Work to do
Copy out the stretch of the records from the start through the line containing "I will pos(886,342).", swapping "Mailing list" for "Newsletter" and leaving everything else unchanged.
-- Record list start --
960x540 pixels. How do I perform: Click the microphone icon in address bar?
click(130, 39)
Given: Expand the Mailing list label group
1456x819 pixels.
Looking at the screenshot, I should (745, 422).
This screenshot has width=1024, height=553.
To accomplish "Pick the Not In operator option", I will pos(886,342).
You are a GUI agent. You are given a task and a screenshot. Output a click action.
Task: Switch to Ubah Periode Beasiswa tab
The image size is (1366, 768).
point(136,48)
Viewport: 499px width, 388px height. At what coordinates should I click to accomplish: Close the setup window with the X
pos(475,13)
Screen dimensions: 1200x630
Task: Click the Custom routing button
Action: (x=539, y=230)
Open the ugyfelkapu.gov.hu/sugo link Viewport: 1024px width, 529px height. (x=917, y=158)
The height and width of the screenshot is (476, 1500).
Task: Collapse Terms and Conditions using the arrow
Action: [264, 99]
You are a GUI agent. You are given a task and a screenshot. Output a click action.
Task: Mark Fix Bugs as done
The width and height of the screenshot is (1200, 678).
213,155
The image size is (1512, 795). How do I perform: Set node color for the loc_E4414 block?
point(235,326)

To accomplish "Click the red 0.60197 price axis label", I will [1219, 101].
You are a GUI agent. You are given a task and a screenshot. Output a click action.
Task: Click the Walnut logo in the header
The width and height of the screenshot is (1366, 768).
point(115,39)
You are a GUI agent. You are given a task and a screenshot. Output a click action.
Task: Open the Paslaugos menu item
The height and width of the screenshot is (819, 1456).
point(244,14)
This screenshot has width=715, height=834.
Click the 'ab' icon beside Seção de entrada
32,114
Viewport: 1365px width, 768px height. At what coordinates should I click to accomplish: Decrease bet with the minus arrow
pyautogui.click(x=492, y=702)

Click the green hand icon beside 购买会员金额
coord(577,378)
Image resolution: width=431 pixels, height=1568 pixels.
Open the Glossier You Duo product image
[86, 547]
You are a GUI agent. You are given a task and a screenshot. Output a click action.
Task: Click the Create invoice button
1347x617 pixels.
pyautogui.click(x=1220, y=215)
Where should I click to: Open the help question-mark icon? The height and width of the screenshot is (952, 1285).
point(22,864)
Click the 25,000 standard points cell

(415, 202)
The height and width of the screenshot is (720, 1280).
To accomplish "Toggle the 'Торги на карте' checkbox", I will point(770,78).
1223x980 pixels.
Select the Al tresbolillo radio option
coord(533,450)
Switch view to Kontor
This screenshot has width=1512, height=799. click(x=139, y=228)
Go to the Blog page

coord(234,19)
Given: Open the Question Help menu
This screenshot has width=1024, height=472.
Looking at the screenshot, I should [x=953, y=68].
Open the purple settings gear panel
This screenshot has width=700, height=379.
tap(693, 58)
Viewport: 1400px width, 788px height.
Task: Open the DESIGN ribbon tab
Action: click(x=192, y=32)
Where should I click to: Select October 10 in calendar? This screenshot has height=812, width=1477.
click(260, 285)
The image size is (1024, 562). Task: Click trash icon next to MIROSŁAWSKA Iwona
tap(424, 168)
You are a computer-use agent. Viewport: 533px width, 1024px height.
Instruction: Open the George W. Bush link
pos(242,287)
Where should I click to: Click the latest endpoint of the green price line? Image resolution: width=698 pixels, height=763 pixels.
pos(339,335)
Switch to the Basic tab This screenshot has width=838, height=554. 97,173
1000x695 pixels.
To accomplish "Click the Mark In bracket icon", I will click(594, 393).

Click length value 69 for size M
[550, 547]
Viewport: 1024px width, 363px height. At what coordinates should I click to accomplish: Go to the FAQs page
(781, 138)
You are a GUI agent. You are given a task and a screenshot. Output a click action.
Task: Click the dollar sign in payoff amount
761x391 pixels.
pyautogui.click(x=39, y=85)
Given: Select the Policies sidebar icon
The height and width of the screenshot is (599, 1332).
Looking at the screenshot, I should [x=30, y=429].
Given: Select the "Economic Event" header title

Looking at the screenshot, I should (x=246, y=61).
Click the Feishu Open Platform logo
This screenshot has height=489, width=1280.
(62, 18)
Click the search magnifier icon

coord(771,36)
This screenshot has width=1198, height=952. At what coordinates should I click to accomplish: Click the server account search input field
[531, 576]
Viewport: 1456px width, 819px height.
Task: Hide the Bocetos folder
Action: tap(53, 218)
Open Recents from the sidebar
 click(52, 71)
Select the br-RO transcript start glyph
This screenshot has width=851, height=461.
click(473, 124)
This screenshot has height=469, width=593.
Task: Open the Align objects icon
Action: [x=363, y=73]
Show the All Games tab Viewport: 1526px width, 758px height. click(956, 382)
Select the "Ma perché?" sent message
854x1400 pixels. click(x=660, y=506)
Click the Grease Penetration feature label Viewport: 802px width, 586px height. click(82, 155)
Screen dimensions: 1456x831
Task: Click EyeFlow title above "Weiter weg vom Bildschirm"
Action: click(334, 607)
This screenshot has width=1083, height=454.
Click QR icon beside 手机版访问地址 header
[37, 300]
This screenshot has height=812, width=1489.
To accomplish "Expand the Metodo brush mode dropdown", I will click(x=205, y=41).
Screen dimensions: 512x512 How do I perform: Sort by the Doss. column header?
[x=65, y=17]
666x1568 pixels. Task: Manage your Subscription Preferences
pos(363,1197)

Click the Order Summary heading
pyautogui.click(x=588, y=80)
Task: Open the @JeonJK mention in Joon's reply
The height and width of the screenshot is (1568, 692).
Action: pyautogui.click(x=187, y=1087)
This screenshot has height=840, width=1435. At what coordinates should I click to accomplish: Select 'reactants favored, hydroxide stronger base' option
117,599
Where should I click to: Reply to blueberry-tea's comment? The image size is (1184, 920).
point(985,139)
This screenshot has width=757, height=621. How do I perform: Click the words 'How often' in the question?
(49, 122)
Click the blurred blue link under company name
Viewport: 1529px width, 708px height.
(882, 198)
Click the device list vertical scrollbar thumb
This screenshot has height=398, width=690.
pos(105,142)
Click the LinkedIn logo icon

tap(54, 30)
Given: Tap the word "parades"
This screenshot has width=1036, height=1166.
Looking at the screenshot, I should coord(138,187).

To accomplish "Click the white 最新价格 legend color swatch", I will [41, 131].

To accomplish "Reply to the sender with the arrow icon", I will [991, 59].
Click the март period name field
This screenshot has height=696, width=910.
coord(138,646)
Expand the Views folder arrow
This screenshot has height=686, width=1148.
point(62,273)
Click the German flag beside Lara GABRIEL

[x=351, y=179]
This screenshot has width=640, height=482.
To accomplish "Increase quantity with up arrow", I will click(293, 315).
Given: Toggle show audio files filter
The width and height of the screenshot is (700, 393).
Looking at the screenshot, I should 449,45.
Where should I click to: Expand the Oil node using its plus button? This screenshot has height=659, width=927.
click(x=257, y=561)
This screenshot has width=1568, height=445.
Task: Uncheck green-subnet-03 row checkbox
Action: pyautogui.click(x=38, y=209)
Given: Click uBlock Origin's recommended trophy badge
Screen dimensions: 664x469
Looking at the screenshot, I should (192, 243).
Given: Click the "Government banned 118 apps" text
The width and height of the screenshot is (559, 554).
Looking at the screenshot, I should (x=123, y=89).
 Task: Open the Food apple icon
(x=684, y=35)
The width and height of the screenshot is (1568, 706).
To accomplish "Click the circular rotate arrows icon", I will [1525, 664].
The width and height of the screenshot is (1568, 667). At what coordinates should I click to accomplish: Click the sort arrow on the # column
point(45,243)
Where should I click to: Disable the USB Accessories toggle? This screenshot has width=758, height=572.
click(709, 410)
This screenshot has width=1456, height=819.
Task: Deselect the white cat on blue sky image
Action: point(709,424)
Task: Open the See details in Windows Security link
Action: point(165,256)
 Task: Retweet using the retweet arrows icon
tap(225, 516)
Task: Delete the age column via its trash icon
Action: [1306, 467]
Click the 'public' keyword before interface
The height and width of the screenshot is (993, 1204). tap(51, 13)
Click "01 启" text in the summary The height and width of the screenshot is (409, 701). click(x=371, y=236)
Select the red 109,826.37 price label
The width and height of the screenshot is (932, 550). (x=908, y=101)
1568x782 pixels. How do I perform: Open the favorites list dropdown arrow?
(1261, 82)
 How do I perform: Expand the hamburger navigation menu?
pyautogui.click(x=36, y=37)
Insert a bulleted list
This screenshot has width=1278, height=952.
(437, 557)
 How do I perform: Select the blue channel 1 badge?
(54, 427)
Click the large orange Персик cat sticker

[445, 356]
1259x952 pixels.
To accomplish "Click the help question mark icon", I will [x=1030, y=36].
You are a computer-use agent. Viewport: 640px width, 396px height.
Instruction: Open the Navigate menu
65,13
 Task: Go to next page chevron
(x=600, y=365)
-- Record list end --
Answer for this exercise
960x540 pixels. How do I perform: Click the microphone icon in address bar?
click(130, 39)
Given: Expand the Newsletter label group
1456x819 pixels.
Looking at the screenshot, I should (745, 422).
This screenshot has width=1024, height=553.
To accomplish "Pick the Not In operator option", I will pos(886,342).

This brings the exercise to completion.